日本人の一人当たりGDPは2018年に世界第26位に転落した。これに関連した情報をYahooニュースが過日提供した。当該記事は「『日本は26位に転落』一人当たりGDPの減少に見る日本経済の処方箋」というもの。前新潟知事の米山隆一さんがツイッターに投稿、情報法制研究所上席研究員の山本一郎氏が解説を書いている。一人当たりGDPの低下はいまに始まったことではない。米山氏が指摘するように「1988年の2位」をピークに低下の一途を辿っている。26位まで落ち込んだこの30年間の軌跡は、急成長を続けた日本経済が巡航速度に落ち着くまでの転落の記録でもある。主要先進国で見れば米国の9位を除くとドイツ18位、フランス21位、イギリス22位、イタリア25位と他の先進国も決して高くはない。

問題は順位というよりも金額だろう。1位ルクセンブルクの一人当たりGDPは11.5万ドルである。2位のスイスが8.3万ドル、3位のマカオが8.1万ドル。ちなみに米国は6.3万ドル、ドイツは4.7万ドル。これに対して日本は3.9万ドルで、前年に比べて0.1万ドル増えたが額自体は相変わらず少ない。GDPそのものは米国、中国についで3位。日本は依然として世界で有数の経済大国であることに変わりはない。にもかかわらず一人当たりに焼き直すと世界26位に急落する。ちなみに2位の中国は一人当たりだと世界第70位、金額は0.9ドルにすぎない。日本人も中国人も世界の人に比べると稼ぎが少ないということになる。

少子高齢化で日本の総人口は減少傾向が続いている。普通ならGDPの伸び率がゼロだとしても、一人当たりの金額は増えていいはずだ。前年に比べて1000ドル増えているとはいえ、伸び率はいかにも低い。裏返せば一人当たりの生産性が低すぎるということだ。AIやIoT、ロボットなど最先端技術を活用した第四次生産革命も、いまのところほとんど効果をあげていない。そう考えると米国の9位というのは凄い。

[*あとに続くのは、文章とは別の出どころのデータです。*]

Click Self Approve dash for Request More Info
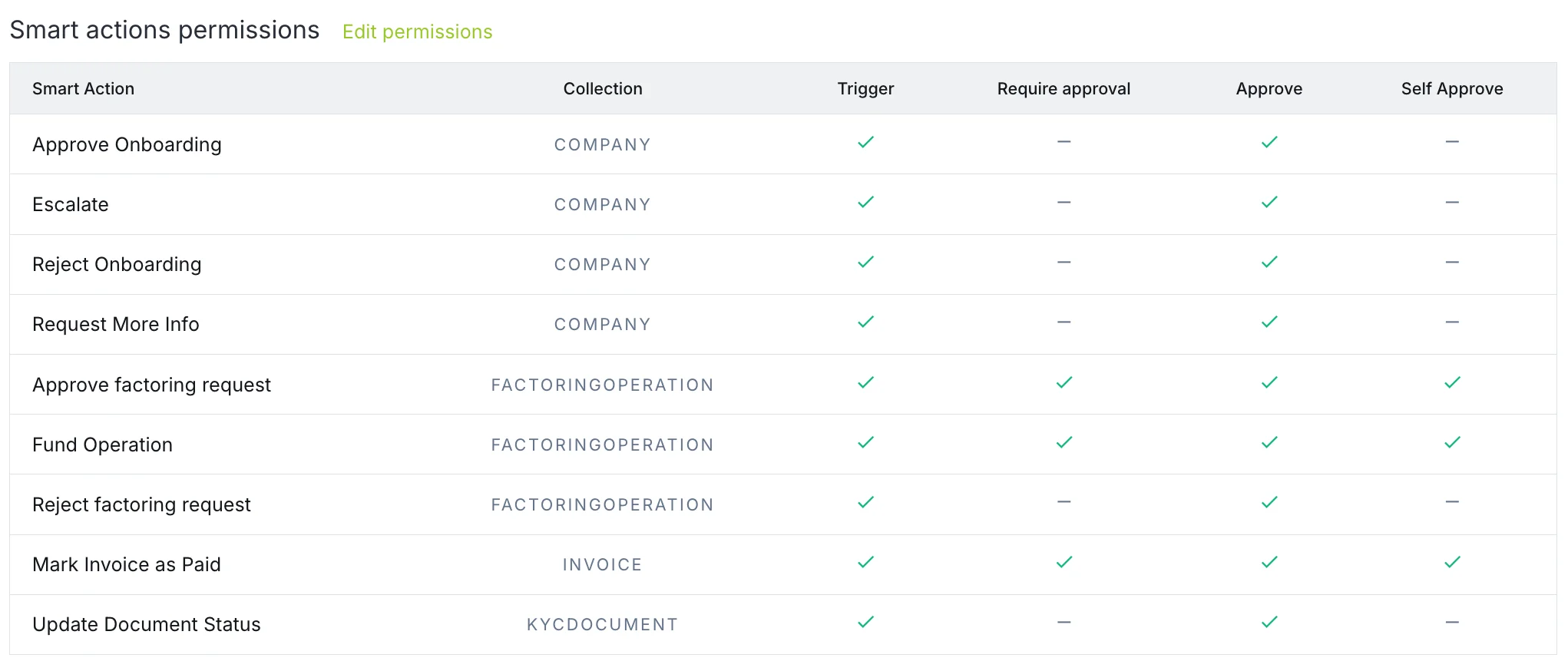This screenshot has width=1568, height=671. pos(1452,322)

日本人の倍近く稼いでいる。この差は結局GDPの伸び率の違いということになる。金融大国日本の企業は投資を怠って内部留保を積み増している。国民は拡大鏡を使っても見えないような超低金利の普通預金に大半の預貯金を預けている。何かが間違っているような気がするのだが、誰もそれを言わない。